I got off the bed and steadied myself, breathing deeply, forcing my brain to clear. Steve was wearing a shift, but his clothes were hanging from a hook on the door. For a long moment I just stared at the bruises on his face.
"God, baby, what did he do to you?"
No answer.
"Come on, love. Please wake up."
He didn't move, but his breathing was normal, not labored. I immediately decided I'd slap him around if I had to, anything to get him going and able to walk.
"Honey, wake up. Please." I pulled his feet out of the bed and slid them around and onto the linoleum floor. I didn't know what kind of sedative he'd been injected with, but if I had to shake him out of it, fine. This was no time for half measures. "Come on."
I pulled him to his feet and dragged him across the floor to the slatted window at the rear of the room, where the predawn sounds of the forest beyond filled the air, mingled with the rain. What I needed was a gallon of black coffee, but the wet breeze would have to do.
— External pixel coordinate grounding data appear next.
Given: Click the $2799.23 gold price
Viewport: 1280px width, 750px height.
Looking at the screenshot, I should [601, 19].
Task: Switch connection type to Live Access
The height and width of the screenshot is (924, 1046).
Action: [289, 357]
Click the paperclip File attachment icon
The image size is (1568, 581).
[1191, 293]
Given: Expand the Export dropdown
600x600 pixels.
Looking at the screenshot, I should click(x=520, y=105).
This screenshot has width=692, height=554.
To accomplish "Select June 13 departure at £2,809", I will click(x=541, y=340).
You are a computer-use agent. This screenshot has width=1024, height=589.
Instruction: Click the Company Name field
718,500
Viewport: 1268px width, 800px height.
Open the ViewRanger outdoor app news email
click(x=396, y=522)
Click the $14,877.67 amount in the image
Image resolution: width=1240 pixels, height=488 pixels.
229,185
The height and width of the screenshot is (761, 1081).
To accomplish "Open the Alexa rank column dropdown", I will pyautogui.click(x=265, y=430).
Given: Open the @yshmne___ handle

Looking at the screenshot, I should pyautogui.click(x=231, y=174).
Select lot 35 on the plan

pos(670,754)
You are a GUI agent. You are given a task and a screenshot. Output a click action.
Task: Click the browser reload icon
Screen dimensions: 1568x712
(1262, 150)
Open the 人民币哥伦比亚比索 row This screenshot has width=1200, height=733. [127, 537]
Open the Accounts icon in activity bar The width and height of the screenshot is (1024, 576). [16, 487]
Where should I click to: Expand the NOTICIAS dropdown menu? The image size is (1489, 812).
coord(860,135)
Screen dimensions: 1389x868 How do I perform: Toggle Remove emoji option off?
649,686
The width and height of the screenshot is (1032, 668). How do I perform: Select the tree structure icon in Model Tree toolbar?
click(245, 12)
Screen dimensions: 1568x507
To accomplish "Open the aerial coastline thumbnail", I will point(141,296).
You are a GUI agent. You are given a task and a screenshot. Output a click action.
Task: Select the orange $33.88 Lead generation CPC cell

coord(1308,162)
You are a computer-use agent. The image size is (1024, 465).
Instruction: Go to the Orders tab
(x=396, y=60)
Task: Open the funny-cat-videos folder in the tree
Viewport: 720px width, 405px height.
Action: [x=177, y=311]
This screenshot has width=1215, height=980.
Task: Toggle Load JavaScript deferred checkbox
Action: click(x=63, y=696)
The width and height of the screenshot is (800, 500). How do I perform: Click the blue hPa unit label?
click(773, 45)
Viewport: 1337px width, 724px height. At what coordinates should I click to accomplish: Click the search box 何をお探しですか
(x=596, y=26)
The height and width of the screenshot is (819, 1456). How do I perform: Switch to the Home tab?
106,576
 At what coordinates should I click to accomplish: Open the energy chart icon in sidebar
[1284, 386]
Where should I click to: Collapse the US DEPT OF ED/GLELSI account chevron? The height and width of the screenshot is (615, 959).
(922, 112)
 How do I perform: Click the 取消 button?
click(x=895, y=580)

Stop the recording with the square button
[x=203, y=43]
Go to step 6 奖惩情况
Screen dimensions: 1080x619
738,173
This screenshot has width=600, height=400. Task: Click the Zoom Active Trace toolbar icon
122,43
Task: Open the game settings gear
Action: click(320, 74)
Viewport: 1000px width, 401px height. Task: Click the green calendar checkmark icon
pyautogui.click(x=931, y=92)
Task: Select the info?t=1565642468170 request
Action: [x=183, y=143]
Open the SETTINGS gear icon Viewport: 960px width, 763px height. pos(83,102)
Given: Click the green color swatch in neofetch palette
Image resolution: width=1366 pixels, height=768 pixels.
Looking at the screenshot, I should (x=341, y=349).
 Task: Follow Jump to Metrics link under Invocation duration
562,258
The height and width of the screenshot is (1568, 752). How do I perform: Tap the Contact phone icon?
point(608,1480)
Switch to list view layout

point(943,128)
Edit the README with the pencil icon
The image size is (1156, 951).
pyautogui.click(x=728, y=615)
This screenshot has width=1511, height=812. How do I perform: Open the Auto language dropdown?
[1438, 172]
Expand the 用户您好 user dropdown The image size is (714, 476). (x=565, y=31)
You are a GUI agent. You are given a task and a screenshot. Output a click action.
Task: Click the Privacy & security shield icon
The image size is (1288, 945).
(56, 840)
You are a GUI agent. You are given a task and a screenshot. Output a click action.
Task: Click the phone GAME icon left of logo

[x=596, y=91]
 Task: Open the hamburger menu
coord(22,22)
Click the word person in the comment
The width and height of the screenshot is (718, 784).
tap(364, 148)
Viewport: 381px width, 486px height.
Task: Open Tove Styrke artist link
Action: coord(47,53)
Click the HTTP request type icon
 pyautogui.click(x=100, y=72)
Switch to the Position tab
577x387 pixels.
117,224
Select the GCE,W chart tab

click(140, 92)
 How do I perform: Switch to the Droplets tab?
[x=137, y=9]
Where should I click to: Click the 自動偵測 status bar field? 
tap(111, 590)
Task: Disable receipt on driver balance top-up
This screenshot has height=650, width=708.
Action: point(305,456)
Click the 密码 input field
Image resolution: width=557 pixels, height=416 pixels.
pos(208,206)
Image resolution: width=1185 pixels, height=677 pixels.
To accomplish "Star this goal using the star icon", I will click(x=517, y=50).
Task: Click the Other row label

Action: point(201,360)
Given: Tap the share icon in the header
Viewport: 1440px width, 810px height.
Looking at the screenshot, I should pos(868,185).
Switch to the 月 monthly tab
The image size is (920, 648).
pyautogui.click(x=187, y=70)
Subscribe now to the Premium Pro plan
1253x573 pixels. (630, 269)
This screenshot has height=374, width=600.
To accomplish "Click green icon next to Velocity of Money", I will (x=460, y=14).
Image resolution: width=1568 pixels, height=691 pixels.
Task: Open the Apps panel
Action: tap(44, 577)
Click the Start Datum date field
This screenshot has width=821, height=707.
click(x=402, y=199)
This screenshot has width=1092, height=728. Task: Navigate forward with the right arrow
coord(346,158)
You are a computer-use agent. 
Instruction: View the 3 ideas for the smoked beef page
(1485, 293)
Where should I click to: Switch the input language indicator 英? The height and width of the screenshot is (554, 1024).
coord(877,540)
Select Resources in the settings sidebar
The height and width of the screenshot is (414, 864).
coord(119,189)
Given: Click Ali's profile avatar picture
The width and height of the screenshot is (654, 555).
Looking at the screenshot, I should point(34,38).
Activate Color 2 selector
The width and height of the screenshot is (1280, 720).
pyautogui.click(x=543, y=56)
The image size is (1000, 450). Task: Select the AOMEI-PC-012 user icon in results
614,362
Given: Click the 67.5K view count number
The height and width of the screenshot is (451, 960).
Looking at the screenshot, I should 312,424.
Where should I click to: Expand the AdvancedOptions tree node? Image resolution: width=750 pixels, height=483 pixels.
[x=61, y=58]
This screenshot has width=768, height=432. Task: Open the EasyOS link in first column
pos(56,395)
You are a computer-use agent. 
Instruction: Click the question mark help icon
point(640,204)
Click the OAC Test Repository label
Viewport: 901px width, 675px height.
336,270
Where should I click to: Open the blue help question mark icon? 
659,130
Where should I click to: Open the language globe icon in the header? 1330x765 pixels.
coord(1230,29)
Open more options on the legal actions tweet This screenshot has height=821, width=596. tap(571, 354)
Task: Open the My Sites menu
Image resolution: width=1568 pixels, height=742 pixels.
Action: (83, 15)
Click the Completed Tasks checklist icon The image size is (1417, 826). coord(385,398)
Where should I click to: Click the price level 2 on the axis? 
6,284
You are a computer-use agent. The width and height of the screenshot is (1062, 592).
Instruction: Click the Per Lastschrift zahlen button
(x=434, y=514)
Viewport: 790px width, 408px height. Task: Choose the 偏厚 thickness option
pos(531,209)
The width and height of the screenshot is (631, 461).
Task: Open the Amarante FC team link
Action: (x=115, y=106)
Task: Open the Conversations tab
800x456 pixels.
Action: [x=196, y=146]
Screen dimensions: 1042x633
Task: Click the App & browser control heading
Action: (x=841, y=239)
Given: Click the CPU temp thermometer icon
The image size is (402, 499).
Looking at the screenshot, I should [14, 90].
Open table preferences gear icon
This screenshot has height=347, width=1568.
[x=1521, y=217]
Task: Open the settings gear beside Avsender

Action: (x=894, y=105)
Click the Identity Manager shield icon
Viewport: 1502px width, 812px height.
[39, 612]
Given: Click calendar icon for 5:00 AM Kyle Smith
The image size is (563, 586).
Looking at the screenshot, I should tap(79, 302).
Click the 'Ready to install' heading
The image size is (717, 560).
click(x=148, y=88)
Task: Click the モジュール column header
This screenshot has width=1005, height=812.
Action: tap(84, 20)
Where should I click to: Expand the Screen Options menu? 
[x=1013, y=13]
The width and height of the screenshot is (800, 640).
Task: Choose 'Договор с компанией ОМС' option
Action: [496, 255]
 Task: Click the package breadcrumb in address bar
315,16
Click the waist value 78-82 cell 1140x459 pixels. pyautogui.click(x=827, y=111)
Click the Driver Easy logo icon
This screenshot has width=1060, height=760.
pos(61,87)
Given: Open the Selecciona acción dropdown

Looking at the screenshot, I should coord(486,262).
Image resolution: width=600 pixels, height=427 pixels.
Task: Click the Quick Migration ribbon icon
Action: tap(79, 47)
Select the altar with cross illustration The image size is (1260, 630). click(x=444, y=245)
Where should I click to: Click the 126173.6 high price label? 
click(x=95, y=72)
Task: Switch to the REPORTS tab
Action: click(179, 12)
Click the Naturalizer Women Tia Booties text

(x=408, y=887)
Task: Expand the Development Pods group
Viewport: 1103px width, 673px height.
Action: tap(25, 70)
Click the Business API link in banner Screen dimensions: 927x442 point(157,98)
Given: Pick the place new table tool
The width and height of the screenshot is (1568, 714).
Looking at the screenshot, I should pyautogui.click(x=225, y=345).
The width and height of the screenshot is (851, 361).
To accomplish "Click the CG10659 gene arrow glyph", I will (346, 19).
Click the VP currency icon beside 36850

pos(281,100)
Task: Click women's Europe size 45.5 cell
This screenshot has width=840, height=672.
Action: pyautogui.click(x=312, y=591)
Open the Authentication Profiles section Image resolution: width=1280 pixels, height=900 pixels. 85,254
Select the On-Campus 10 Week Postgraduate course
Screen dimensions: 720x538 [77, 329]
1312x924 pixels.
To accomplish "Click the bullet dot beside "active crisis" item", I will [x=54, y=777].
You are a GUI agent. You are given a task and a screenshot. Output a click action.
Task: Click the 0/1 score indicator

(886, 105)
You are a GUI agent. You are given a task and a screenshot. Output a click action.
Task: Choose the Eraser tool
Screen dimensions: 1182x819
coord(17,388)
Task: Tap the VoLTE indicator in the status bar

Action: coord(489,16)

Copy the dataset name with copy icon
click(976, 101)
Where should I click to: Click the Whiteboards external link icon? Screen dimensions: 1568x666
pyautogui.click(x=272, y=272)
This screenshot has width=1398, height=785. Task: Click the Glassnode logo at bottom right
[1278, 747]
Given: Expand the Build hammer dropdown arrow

It took ten minutes of working on him, with me barely able to hold a grasp on my own reality, but then his eyelids began to flutter. I kept talking to him, pleading and badgering, and when he finally started coming around, I began to walk him back and forth in front of the window.
Steve, I thought, I'm so sorry, so terribly sorry I dragged you into this.
"Can I please lie down?" His timorous voice startled me, but it gave me a burst of hope. Come on.
"Baby, just walk a little more. Try to get the blood flowing and flush the damned chemicals out of your brain."
"Morgy, are you okay?" His eyes had finally started to focus. And the first thing he asked about was me. I impulsively hugged him.
"I'm going to be." I pulled back and examined him. "You know where you are?"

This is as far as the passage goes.